Warren Magnuson; Served 44 Years in Congress
Former Sen. Warren G. Magnuson (D-Wash.), who served 44 years in Congress to become one of the most influential legislators of his time, died Saturday at his home in Seattle. He was 84.
Death resulted from congestive heart failure due to complications from diabetes, a family spokesman said.
Known to colleagues and constituents alike as “Maggie,” the portly Democrat was elected to the first of six Senate terms in 1944 after serving eight years in the House of Representatives.
Rising to the chairmanship of the Commerce Committee, which he headed for 23 years, and later chairing the powerful appropriations Committee, he was renowned for looking after the economic interests of Seattle and his home state, providing funds for military bases, cancer research centers and other federal projects in Washington.
Former Vice President Walter F. Mondale, who had been a close colleague in the Senate, once joked that Magnuson had a policy of dividing federal money evenly--"half for Washington state and half for the rest of the country.”
Some called him “the senator from Boeing,” a reference to Seattle’s giant aerospace firm and defense contractor.
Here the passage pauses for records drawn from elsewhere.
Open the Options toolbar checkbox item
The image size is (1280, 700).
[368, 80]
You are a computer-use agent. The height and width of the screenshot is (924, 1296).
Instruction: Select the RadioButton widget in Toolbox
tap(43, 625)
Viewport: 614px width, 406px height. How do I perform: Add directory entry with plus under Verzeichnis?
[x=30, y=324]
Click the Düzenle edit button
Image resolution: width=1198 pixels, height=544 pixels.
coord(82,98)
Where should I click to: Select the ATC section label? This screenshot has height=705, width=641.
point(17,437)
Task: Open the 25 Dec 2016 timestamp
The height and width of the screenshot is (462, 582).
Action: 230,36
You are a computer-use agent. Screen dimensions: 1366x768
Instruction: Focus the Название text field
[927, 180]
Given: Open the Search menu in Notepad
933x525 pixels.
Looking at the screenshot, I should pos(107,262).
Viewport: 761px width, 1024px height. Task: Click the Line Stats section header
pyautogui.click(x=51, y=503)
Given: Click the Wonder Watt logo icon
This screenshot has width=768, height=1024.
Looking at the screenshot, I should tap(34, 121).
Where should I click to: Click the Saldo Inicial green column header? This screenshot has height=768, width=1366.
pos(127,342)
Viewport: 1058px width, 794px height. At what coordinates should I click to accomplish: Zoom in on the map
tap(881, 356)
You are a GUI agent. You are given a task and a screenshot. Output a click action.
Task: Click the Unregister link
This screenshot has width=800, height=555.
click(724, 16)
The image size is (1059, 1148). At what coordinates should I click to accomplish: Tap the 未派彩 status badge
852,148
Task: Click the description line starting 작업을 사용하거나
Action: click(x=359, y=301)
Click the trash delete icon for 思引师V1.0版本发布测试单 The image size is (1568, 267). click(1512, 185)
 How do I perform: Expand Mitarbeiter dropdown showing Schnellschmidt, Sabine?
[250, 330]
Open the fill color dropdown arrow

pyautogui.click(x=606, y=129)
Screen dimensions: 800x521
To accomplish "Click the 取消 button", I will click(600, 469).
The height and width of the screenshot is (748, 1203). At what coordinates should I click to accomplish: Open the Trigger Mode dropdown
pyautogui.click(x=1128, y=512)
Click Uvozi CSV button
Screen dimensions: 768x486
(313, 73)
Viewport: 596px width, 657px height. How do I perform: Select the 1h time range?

He inherited the nickname from the late Henry M. Jackson, another defense-minded Democratic senator from his state. Together, they were called “the Gold Dust Twins” for the federally funded projects and defense contracts they steered back home.
Magnuson was defeated for re-election by Republican Slade Gorton in 1980. He later remarked on a visit to the Capitol how traditions of respect for seniority seemed to be fading.
“There isn’t the discipline, there isn’t the courtesy there was when I was here,” he said.
Along with his devotion to home-state interests, Magnuson helped speed passage in the 1960s and 1970s of landmark legislation dealing with auto safety, flammable fabrics, cigarette labeling and truth in packaging. His environmental victories included passage of laws specifying penalties and cleanup measures for oil spills and establishing national standards for drinking water.
A consummate political insider, Magnuson believed that back-room deals and cloakroom arm-twisting were far more important than Senate oratory. Never an accomplished speaker, he once said that “if you’ve got the votes, you don’t need a speech; and if you need a speech, you don’t have the votes.”
He divided the Senate into “show horses” and “work horses” and considered himself in the second category.
Magnuson, born in Moorhead, Minn., on April 12, 1905, was orphaned before he was a month old and raised by a Swedish couple whose name he took. He attended the University of North Dakota and North Dakota State University before entering the University of Washington in 1924, where he received a law degree in 1929.
Surviving are his wife, Jermaine, and a daughter, Juanita Garrison.